- Genre: EDM
- Created by: Hardwell
- Developed by: Hardwell
- No. of episodes: 522

Production
- Running time: 60 minutes

Original release
- Network: YouTube
- Release: 2011 – 2021
- Release: 2023 – present

= Hardwell On Air =

Dutch online music show

Hardwell On Air (HOA) is a monthly online music show hosted by Dutch DJ and record producer Hardwell. The program started as a weekly live broadcast via Hardwell's official YouTube and Facebook profiles and ran from March 4, 2011, until its closure on January 15, 2021. The show was also broadcast by many FM radio stations and online outlets, and episodes were free to download.

HOA was put on hiatus after its 500th episode. The show Revealed Selected was announced to take its place, hosted by Adam K of Tomorrowland's One World Radio.

On November 3, 2023, HOA was relaunched as a monthly YouTube livestream after a two-year dormancy.

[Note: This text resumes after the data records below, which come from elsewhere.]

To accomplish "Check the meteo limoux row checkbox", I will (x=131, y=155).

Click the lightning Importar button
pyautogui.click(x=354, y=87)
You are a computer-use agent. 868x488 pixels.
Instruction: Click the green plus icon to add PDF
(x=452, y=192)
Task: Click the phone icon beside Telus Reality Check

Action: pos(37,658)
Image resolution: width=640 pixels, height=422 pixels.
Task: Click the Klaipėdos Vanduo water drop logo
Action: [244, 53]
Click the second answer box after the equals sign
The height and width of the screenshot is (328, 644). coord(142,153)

Episodes from the initial decade are archived in a playlist on Hardwell's YouTube channel.

== Concept ==
During the show, Hardwell plays newly released EDM songs in a one-hour mix. Each episode showcases new material in various genres, including big room, progressive house, electro house, and tech house. Episodes frequently conclude with a hardstyle track.

==Episode layout==
The sets have a length of one hour and are initiated with a vocal short. This consists of a distorted voice, which introduces each episode with the same word sequence: "Are we on air? Welcome to the soundtrack of your nightlife. One hour of the present and future. Tune in to Hardwell On Air." The soundtrack of the intro consists of Hardwell's song "Encoded" (released 2011). A follow-up statement from Hardwell can be heard. Usually, one or more smoother songs follow the intro. Since 2023, the soundtrack of the intro consists of Hardwell's song Shotgun (It Ain't Over) featuring Bright Lights (released 2023).

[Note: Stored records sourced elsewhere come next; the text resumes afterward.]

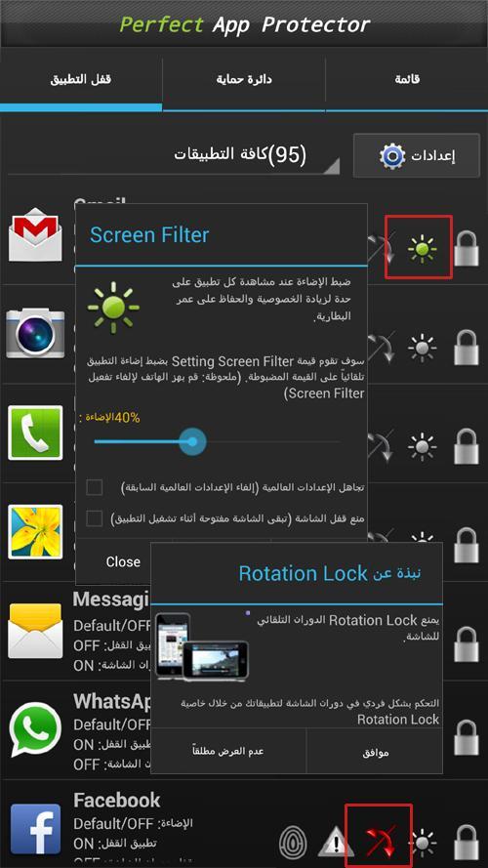Tap Close in the Screen Filter dialog

point(123,561)
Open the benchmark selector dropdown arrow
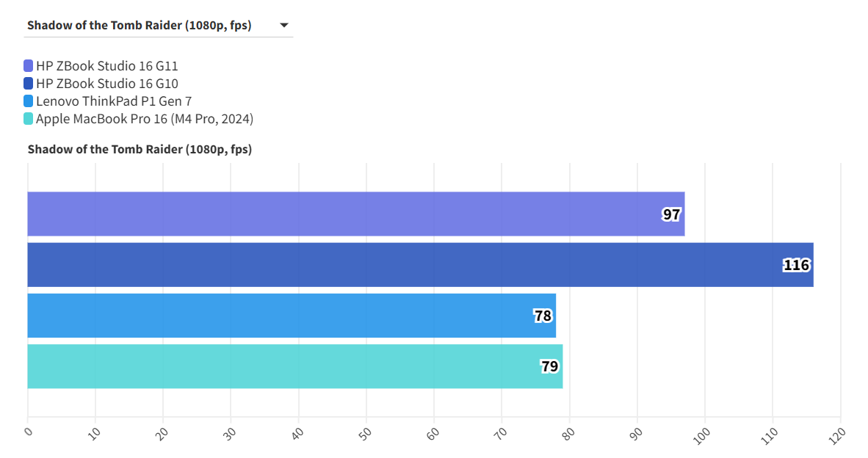Image resolution: width=868 pixels, height=458 pixels. [284, 26]
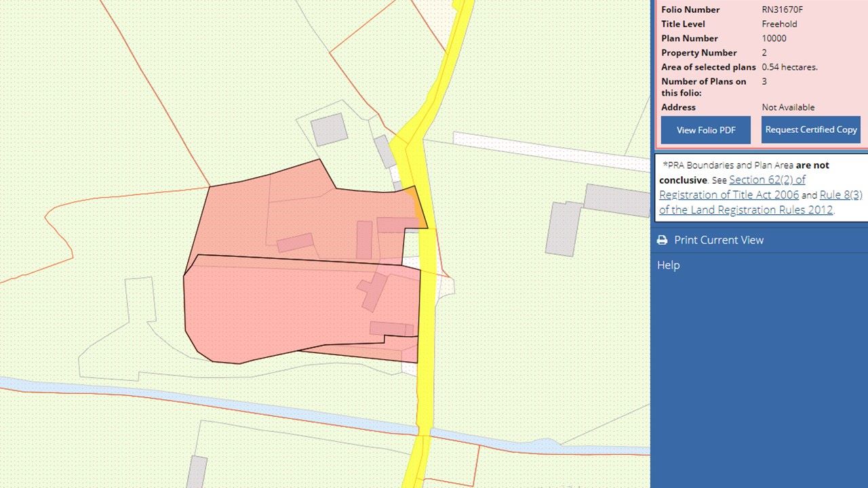Select the Print Current View text label
This screenshot has height=488, width=868.
[x=719, y=241]

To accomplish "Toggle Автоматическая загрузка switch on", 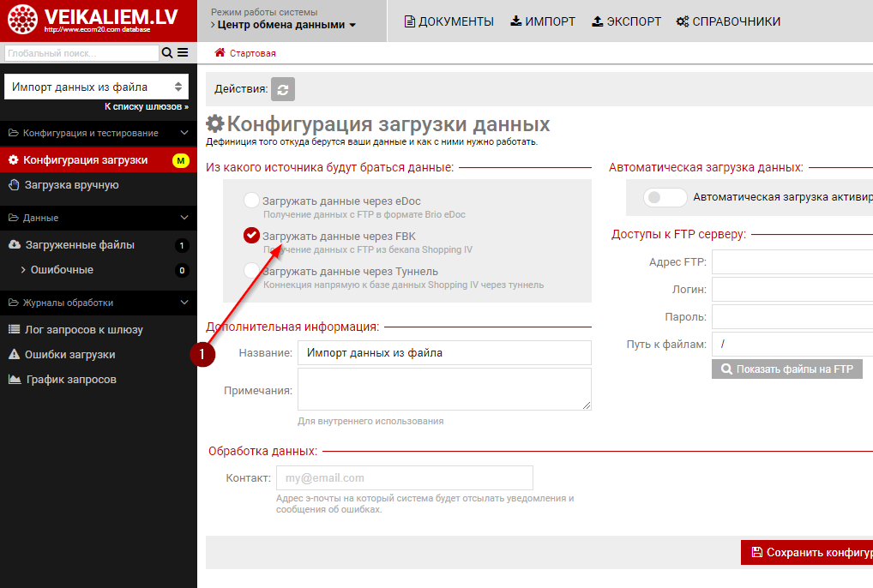I will tap(665, 197).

The episodes contained the following segments:
- Hardwell Exclusive (2011–2021, 2023–present): One or more songs that will be released on Revealed Recordings and/or other Labels.
- Most Voted Track of the Week (2016–2021): Casting votes to the Hardwell's Facebook Bot.
- Demo of the Week (2016–2018): A Demo Track that was sent to Hardwell or Revealed Recordings.
- Revealed Community Pick: #- (2018–2019): 1–2 newly released tracks from Revealed Community.
- Revealed Radar: #- (2020–2021): 2–3 newly released tracks from Revealed Radar.
- Demo of the Month (2023–present): A Demo Track that was sent to Hardwell or Revealed Recordings.
- DJ on the Phone (2023–present): A particular DJ will be called for an Artist Spotlight once in a while.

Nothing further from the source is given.